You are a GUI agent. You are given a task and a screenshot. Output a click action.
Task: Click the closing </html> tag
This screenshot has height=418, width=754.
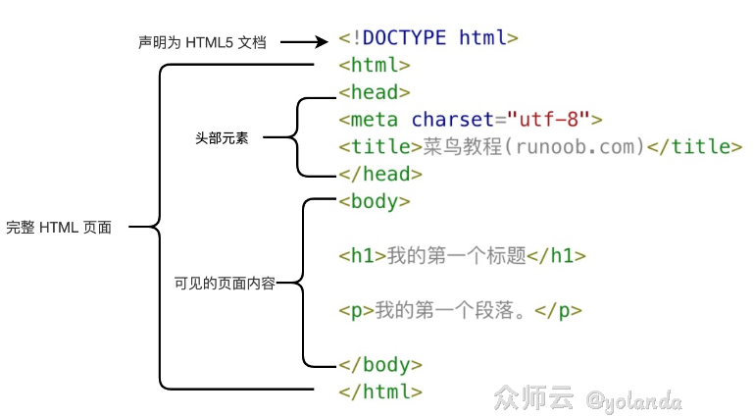tap(379, 391)
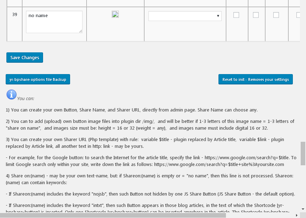Click the row number 39 cell

(15, 15)
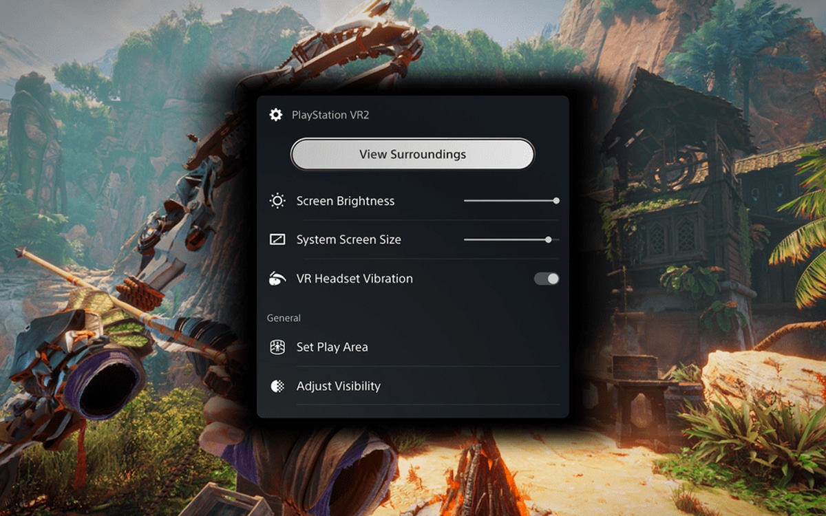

YOUR INSTRUCTIONS: Copy these entries precisely and drop any picture.

OUTPUT:
You are a GUI agent. You are given a task and a screenshot. Output a click action.
Task: Click the closing </html> tag
This screenshot has height=418, width=754.
tap(379, 391)
Click the row number 39 cell

(15, 15)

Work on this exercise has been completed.